Requirement |
Once the line containing "Viewport: 750px width, 562px" is located, give it again exactly, together with each line that follows it to the end of the entries, and add nothing else.

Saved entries
◆ ◆ ◆

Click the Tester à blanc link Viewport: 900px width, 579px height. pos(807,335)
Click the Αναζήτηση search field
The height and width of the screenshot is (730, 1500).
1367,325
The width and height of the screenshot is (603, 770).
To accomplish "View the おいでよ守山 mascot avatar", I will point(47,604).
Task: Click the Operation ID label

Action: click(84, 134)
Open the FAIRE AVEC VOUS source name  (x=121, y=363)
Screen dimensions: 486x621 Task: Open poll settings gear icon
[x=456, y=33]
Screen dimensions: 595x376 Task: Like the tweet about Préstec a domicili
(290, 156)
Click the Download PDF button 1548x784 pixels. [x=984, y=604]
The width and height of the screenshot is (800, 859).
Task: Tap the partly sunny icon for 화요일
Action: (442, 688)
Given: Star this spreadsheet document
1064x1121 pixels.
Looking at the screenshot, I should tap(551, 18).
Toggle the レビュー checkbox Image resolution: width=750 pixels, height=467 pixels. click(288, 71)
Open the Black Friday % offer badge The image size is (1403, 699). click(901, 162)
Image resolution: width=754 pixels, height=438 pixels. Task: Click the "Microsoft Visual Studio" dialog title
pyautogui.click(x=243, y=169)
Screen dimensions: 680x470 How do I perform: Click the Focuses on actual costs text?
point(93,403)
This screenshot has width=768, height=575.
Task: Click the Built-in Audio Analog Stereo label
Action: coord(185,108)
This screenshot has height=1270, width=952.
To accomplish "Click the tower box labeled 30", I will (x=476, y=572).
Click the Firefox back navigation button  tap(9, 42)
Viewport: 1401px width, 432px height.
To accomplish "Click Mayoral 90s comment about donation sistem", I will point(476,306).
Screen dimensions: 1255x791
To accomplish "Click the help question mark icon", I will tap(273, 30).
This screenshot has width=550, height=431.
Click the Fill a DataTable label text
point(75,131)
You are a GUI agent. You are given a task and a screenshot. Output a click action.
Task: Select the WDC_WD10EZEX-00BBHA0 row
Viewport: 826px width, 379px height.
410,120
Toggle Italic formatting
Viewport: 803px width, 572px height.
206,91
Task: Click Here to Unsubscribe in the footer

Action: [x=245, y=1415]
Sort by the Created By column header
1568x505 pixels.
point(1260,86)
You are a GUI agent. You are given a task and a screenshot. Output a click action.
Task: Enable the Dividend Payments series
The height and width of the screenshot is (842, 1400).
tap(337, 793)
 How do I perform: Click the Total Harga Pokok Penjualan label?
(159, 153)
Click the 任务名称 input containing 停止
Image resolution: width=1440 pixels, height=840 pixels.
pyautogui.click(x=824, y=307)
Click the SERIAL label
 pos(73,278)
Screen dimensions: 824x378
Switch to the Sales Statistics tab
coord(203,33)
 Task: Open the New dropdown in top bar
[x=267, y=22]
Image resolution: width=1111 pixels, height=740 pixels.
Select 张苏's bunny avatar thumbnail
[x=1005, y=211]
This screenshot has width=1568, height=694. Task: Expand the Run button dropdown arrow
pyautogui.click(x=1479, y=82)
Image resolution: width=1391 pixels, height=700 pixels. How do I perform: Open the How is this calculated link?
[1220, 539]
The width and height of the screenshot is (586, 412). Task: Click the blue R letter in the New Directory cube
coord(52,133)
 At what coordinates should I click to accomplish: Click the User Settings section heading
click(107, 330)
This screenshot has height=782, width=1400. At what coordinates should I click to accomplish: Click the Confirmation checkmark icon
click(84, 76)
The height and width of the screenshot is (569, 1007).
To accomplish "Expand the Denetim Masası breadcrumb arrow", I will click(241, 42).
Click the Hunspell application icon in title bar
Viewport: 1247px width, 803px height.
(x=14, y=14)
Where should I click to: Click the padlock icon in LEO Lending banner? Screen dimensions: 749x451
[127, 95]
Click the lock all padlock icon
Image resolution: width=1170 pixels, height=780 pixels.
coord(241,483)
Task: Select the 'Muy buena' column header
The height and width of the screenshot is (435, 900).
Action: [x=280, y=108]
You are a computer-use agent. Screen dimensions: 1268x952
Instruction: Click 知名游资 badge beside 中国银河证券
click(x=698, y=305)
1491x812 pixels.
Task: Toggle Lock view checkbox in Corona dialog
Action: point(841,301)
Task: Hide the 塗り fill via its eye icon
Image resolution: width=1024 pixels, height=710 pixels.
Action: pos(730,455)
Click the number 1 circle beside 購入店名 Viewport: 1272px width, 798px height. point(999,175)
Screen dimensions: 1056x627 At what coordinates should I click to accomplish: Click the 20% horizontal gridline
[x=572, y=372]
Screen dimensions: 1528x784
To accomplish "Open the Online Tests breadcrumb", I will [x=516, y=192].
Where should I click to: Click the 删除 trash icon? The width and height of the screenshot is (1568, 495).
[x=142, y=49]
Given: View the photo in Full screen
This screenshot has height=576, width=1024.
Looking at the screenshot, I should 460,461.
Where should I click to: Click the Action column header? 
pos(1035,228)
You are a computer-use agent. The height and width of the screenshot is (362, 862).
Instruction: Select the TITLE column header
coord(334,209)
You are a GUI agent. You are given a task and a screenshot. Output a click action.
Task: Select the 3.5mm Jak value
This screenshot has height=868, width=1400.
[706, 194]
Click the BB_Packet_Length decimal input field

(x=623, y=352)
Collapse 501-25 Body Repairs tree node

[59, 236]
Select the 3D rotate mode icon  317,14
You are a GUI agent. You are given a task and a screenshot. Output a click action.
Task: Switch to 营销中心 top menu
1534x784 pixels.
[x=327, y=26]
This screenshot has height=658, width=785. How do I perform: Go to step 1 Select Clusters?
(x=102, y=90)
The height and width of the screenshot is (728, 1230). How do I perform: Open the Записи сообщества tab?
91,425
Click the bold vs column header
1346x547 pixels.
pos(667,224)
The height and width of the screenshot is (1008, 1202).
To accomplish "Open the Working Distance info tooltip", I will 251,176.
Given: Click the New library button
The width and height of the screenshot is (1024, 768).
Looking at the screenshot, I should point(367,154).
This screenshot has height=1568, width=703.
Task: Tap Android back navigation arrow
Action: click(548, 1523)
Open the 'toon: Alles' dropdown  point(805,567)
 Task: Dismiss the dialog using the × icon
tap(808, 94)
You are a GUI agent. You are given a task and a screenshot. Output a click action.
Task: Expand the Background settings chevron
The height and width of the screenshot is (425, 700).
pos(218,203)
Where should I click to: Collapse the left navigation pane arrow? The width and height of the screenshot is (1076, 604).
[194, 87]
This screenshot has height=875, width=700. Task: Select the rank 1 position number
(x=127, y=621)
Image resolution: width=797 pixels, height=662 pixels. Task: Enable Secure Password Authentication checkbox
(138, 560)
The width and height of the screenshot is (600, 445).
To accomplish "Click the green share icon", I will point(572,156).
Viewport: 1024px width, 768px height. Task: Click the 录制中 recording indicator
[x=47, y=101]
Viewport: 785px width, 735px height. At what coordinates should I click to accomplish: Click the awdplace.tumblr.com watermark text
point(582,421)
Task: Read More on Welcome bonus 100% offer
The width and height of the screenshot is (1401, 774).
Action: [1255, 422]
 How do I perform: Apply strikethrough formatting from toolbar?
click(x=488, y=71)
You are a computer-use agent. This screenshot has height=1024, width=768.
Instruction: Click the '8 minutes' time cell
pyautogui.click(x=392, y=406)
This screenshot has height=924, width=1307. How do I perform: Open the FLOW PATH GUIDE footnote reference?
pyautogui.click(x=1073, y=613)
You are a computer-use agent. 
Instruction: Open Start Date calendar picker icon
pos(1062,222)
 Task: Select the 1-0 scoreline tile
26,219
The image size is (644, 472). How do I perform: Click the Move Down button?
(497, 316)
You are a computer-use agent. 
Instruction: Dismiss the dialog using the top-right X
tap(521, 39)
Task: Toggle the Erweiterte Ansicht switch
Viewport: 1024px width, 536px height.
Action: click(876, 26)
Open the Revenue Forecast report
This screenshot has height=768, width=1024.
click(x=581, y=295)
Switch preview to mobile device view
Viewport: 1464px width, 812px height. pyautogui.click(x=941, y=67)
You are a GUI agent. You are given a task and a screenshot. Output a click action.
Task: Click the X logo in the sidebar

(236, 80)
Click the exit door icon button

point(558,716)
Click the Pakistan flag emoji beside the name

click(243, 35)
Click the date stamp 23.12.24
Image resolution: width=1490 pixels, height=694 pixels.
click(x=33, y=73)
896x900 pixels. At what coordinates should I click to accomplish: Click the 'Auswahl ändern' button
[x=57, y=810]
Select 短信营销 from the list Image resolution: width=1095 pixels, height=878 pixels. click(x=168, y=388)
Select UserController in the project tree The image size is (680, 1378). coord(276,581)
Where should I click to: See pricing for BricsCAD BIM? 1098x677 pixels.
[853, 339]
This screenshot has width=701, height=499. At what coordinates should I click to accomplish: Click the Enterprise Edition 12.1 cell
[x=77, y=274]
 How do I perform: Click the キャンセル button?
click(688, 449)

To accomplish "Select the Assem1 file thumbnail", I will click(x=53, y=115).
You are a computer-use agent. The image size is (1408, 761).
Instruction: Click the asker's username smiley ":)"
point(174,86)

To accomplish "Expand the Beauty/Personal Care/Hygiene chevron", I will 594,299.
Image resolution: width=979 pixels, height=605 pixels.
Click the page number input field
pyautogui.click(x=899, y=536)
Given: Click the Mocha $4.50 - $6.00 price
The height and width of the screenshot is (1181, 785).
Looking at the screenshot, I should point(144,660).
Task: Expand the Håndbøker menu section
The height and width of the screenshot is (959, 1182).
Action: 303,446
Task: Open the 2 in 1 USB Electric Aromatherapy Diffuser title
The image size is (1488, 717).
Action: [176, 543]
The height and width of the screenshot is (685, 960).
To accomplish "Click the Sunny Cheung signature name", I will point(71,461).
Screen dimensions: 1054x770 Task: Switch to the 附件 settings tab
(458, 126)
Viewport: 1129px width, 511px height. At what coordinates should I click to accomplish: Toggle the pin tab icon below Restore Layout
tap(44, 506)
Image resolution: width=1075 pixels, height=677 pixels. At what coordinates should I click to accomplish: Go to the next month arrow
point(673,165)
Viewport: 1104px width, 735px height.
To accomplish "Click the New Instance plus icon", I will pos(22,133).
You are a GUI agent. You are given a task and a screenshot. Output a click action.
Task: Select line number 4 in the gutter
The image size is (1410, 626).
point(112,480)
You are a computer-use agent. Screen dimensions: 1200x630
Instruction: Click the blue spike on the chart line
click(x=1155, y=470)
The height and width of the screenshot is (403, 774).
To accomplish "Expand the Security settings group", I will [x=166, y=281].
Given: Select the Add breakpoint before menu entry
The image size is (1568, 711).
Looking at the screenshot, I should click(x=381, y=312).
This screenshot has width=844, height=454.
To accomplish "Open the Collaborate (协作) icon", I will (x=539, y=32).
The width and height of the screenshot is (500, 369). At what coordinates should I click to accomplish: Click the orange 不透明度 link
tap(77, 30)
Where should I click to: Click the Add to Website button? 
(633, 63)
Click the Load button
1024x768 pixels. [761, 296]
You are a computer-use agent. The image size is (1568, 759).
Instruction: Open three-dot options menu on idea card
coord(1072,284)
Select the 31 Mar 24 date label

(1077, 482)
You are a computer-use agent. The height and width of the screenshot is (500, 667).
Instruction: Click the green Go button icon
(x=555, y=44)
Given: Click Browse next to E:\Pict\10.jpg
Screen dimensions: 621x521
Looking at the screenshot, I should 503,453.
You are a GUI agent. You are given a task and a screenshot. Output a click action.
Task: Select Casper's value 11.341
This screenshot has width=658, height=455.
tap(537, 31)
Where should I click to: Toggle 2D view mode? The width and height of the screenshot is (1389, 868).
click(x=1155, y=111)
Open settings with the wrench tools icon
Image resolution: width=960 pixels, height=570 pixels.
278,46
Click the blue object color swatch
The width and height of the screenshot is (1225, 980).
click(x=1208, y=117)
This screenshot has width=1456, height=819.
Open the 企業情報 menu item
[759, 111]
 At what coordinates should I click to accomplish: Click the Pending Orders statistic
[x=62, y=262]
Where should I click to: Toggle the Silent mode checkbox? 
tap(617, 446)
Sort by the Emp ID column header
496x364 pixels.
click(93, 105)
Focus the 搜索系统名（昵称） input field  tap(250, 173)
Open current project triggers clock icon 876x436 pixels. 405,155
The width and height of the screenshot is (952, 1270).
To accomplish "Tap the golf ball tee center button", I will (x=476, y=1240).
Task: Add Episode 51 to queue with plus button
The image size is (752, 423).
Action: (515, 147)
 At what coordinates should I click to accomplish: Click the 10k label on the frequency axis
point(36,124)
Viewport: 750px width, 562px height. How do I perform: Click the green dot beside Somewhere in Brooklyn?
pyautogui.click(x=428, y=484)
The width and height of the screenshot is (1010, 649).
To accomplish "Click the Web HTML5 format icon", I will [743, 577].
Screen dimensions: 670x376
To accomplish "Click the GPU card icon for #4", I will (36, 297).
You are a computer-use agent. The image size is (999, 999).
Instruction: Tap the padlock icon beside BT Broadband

◆ ◆ ◆

Your solution |
Viewport: 750px width, 562px height. How do I perform: Click the green dot beside Somewhere in Brooklyn?
pyautogui.click(x=428, y=484)
The width and height of the screenshot is (1010, 649).
To accomplish "Click the Web HTML5 format icon", I will [743, 577].
Screen dimensions: 670x376
To accomplish "Click the GPU card icon for #4", I will (36, 297).
You are a computer-use agent. The image size is (999, 999).
Instruction: Tap the padlock icon beside BT Broadband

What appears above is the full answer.